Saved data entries
○ ○ ○ ○
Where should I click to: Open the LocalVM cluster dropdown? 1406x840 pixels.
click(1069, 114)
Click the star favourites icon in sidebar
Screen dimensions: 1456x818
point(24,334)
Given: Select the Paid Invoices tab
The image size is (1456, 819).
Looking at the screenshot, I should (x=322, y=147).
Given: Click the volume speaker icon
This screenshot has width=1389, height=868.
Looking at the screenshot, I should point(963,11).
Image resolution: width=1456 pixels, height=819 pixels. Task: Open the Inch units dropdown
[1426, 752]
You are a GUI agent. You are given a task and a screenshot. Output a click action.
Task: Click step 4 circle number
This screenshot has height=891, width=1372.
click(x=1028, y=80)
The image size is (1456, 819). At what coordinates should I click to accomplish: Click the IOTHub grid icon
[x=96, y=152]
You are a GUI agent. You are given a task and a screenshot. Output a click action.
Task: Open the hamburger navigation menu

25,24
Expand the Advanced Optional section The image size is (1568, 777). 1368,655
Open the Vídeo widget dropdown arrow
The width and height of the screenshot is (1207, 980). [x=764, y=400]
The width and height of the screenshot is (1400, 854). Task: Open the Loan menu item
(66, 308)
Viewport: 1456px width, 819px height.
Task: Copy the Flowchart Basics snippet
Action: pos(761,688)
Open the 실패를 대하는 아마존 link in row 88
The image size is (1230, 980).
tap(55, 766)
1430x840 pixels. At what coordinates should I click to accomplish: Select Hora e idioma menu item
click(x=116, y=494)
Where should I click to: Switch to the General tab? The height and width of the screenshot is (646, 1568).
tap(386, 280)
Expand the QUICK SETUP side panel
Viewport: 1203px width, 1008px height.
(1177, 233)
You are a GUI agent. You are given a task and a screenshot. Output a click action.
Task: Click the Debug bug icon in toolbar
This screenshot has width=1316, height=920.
○ ○ ○ ○
# [EXERCISE DIRECTIONS]
Every line above that holds "Expand" should be copied out.

# [RESPONSE AREA]
Expand the Advanced Optional section The image size is (1568, 777). 1368,655
Expand the QUICK SETUP side panel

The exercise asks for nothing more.